[TASK GOAL]: Please copy the cricket match passage, starting at "The teams returned" and ending at "Leer making 47*.", and substitute "the Vine ground" for "Sevenoaks Vine".

[TEXT SHOWN]:
The teams returned to Sevenoaks Vine for their final match, which Hampshire won by 6 wickets. Kent scored 154 in their first innings, and dismissed Hampshire for 130. Hampshire's total included 59 not out by John Small. Kent were all out for 69 in the second innings, and Hampshire scored 94/4 to win, George Leer making 47*.

==Hampshire v England==
From 22 to 24 July, Hampshire met England on the little-known Cheden Holt, which is just outside Hambledon. Hampshire scored 88 and 113; England scored 135 and 67/5 to win by 5 wickets. Haygarth was puzzled by the venue, which he recorded as Holt Common. He added that he 'cannot now say' if it was the usual Hambledon venue at Broadhalfpenny, or another place.

==Hampshire v Surrey==
===6 to 8 August===
Surrey hosted Hampshire over three days on Laleham Burway, and won the match by one wicket. Hampshire scored 94 and 176 (James Aylward 82*); Surrey scored 141 and 130/9. James Aylward normally opened the innings, so it is possible he carried his bat when making 82*. The match must have had an exciting finish as Surrey's two not out batsmen both scored 19.

===26 to 28 August===
The teams played another three-day match on Broadhalfpenny Down. This time, Hampshire won by 198 runs. They batted first, and scored 273, of which John Small made 85 and James Aylward 45. Surrey were dismissed for 82, Richard Nyren taking a 5wI (five all bowled). Hampshire's second innings total was 155 (Aylward 59, Small 35), and they completed the match by dismissing Surrey for 148. Details were obtained from the Hampshire Chronicle.

Stored data entries
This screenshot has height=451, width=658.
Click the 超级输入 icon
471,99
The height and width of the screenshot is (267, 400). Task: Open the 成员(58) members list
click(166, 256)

[COMPLETED EXERCISE]:
The teams returned to the Vine ground for their final match, which Hampshire won by 6 wickets. Kent scored 154 in their first innings, and dismissed Hampshire for 130. Hampshire's total included 59 not out by John Small. Kent were all out for 69 in the second innings, and Hampshire scored 94/4 to win, George Leer making 47*.